How investing in resilience helps fight drought
Pastoralists in eastern Ethiopia are no strangers to drought. That’s why resourcefulness and innovation are critical for maintaining their livestock. But in 2015, the El Niño weather cycle brought the worst drought in decades to this region — as one pastoralist from the Awbare district described it: “We’ve never seen anything like this drought.”
Even the most resourceful people were affected: drought conditions resulted in a lack of food for livestock and massive crop losses. High levels of livestock disease and mortality resulted in lower livestock prices, and pastoralists’ incomes declined as a result. At the same time, staple food prices increased due to limited supply. The combination of lower incomes and higher food costs created a major food gap: at its height, over 10 million people in Ethiopia were in need of food aid valued at over one billion dollars.

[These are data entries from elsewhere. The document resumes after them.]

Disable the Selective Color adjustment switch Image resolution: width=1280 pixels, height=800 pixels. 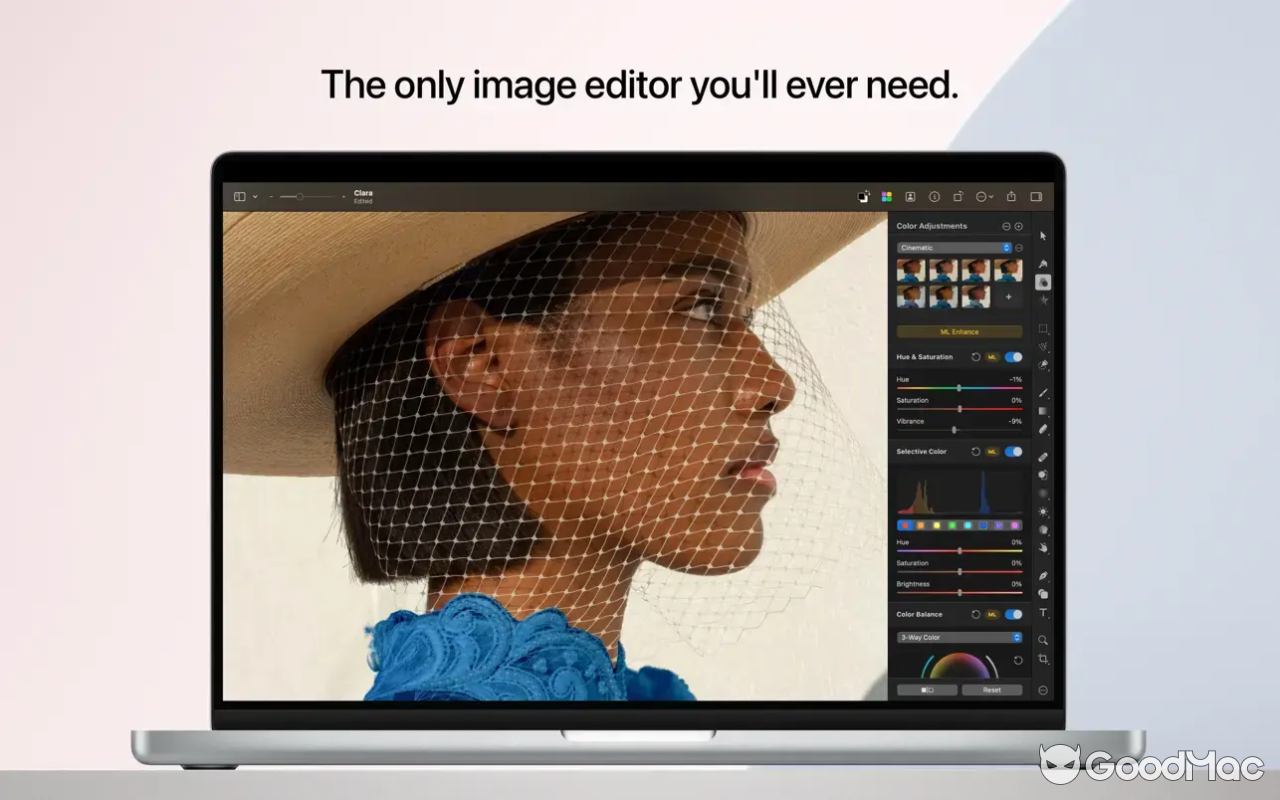pos(1013,452)
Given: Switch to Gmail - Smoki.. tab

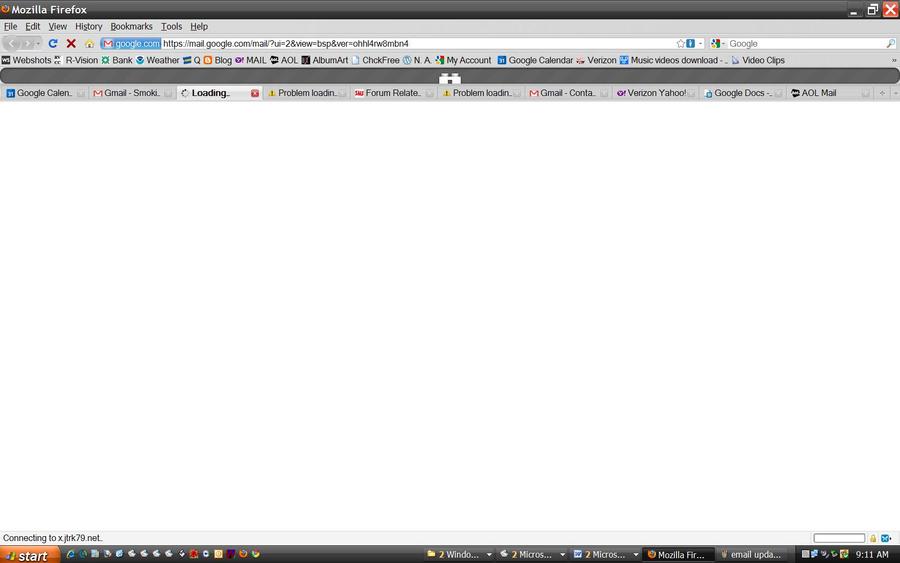Looking at the screenshot, I should 132,93.
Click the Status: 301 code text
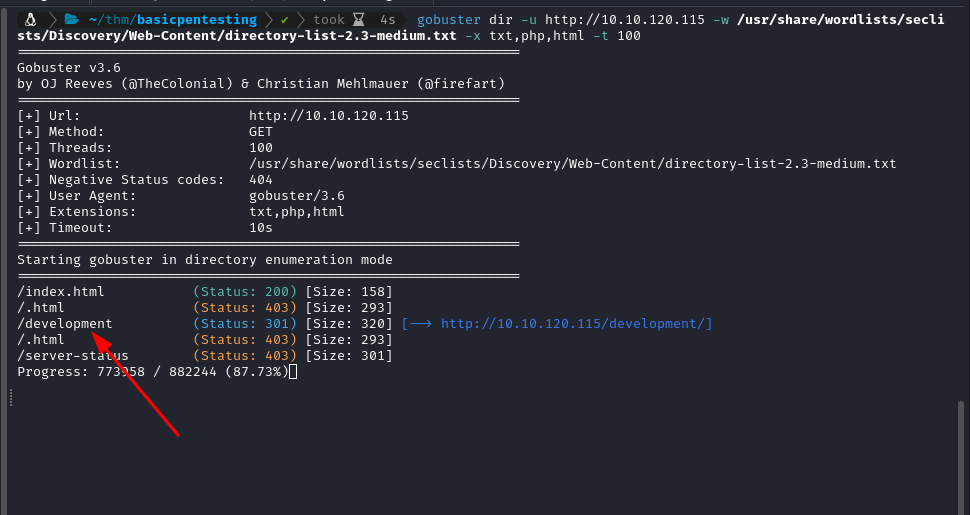The height and width of the screenshot is (515, 970). [x=245, y=324]
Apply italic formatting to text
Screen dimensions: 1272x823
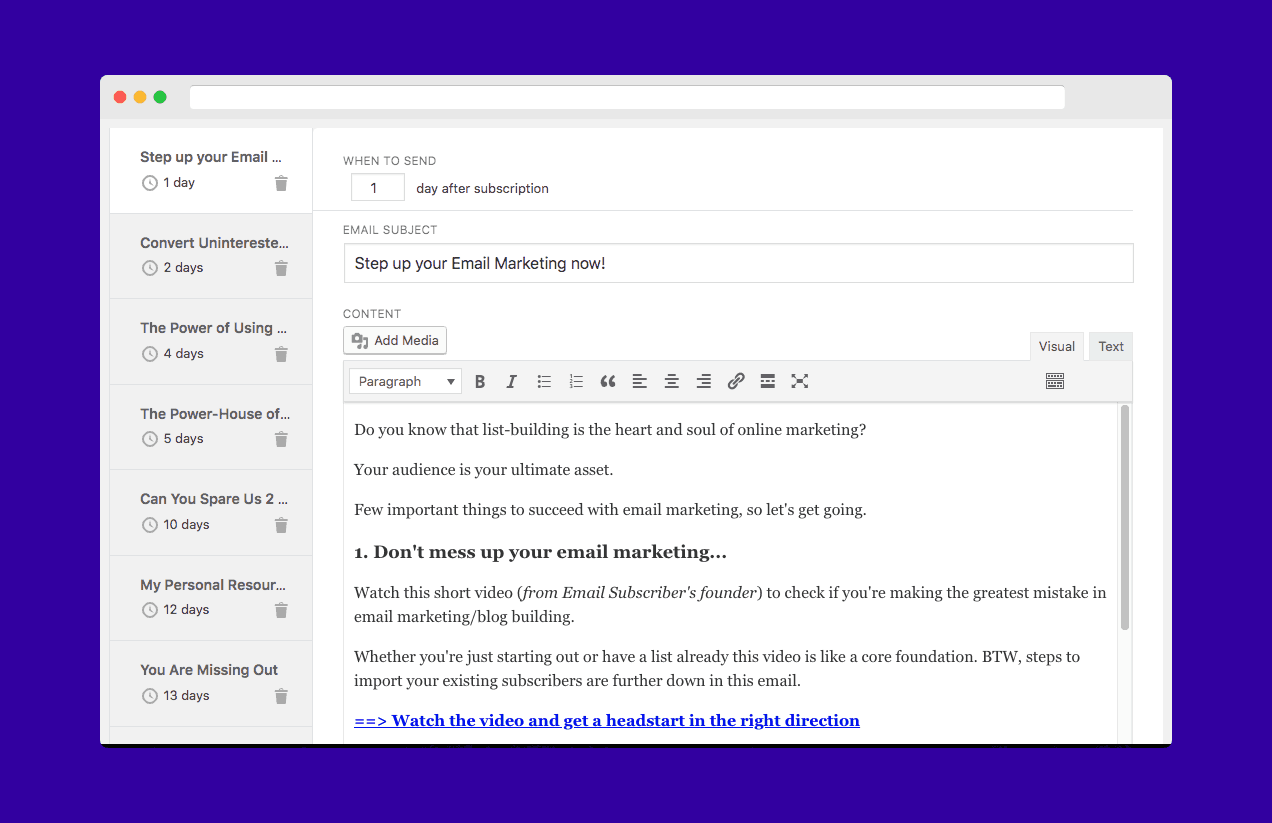coord(512,381)
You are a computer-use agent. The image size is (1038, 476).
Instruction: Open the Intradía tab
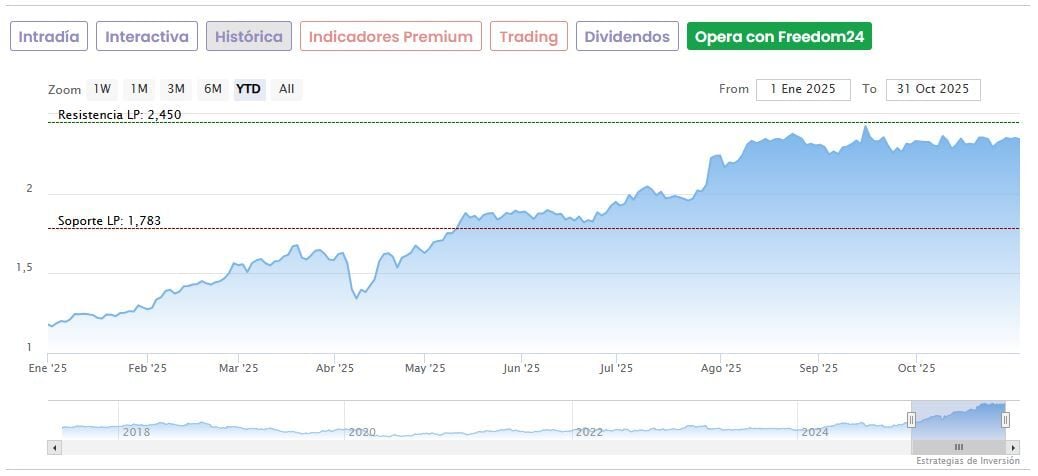[49, 37]
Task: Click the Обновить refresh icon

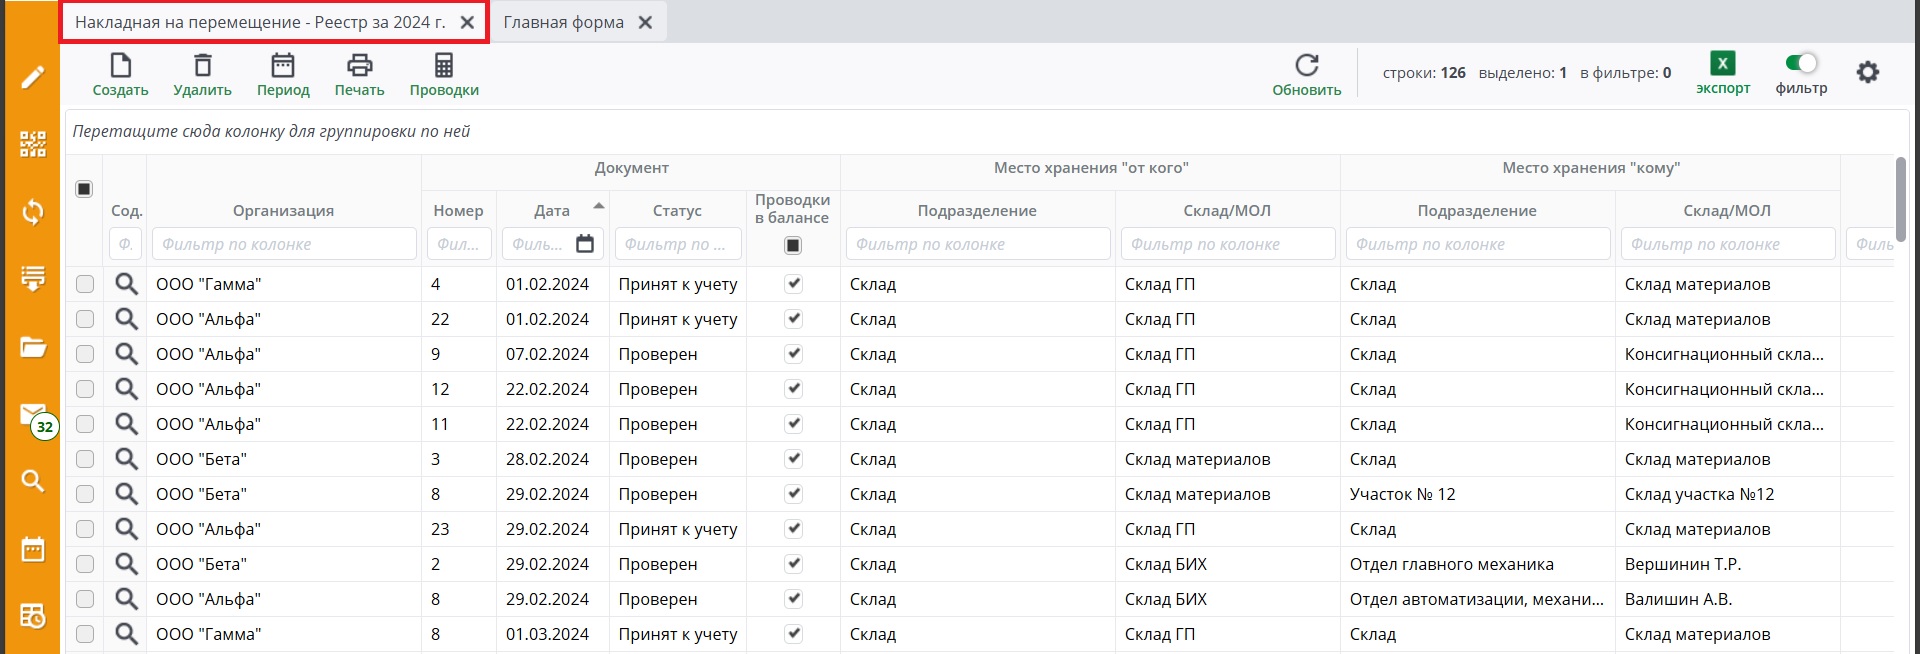Action: [x=1306, y=66]
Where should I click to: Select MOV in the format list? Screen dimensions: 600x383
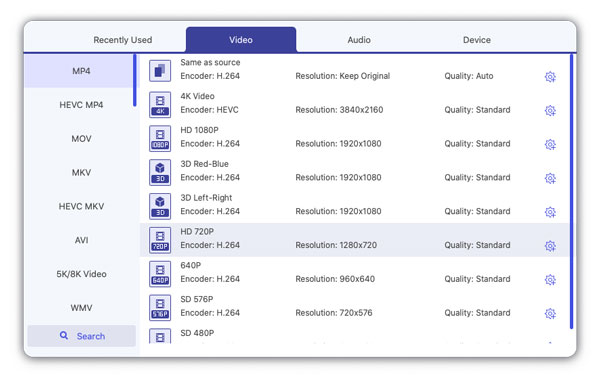pos(81,139)
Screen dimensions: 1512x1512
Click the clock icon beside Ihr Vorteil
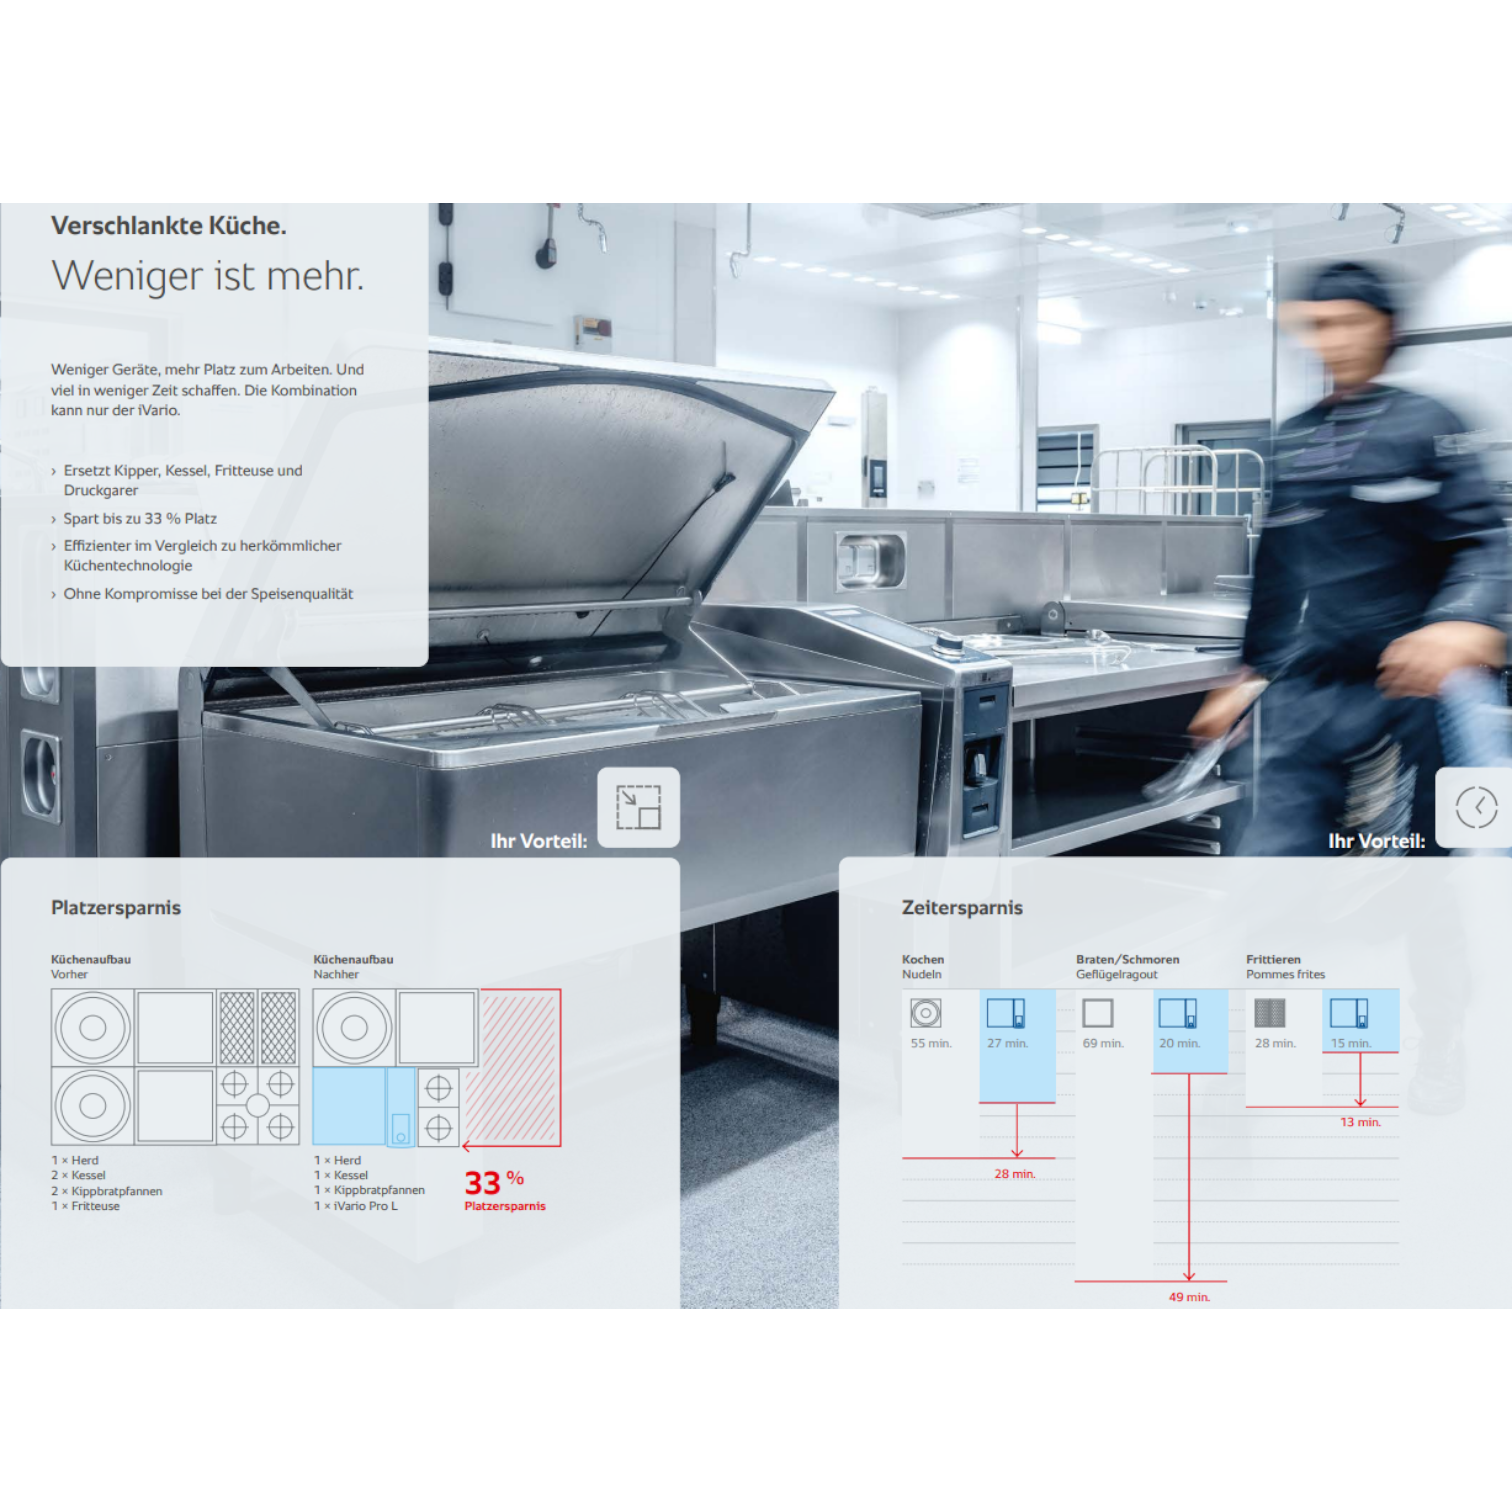coord(1476,807)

While drought is not new in this region, how the humanitarian community responds to these crises is evolving. In the wake of chronic and unpredictable droughts, it became increasingly clear that traditional means of providing food and other assistance to people in need were insufficient to build families’ capacity to withstand crisis. A more integrated, long-term approach became necessary to better enable households and communities to withstand and recover from these droughts.
Mercy Corps, along with partners, has put this thinking into action by proactively investing in building resilience through a USAID-funded project: Pastoralist Areas Resilience Improvement through Market Expansion (PRIME). Since 2012, PRIME has supported communities adapting to a changing climate through improving livestock production, boosting nutrition for mothers and children, and helping people prepare for the next climate shock.
As the humanitarian response to the ongoing drought mounted, this crisis enabled Mercy Corps to test whether the investment has paid off in building household resilience by comparing households that were assisted by PRIME’s programs to similar households that were not.
The results are encouraging: resilience-building interventions enhanced families’ wellbeing during the worst drought in decades. Specifically, these households were significantly more likely to be able to keep their families nourished, had greater access to assets, and maintained healthier livestock and fewer animal deaths. These positive results underscore how investing in innovative, long-term resilience interventions, like PRIME, can help mitigate the worst effects of humanitarian emergencies and protect development gains in vulnerable communities.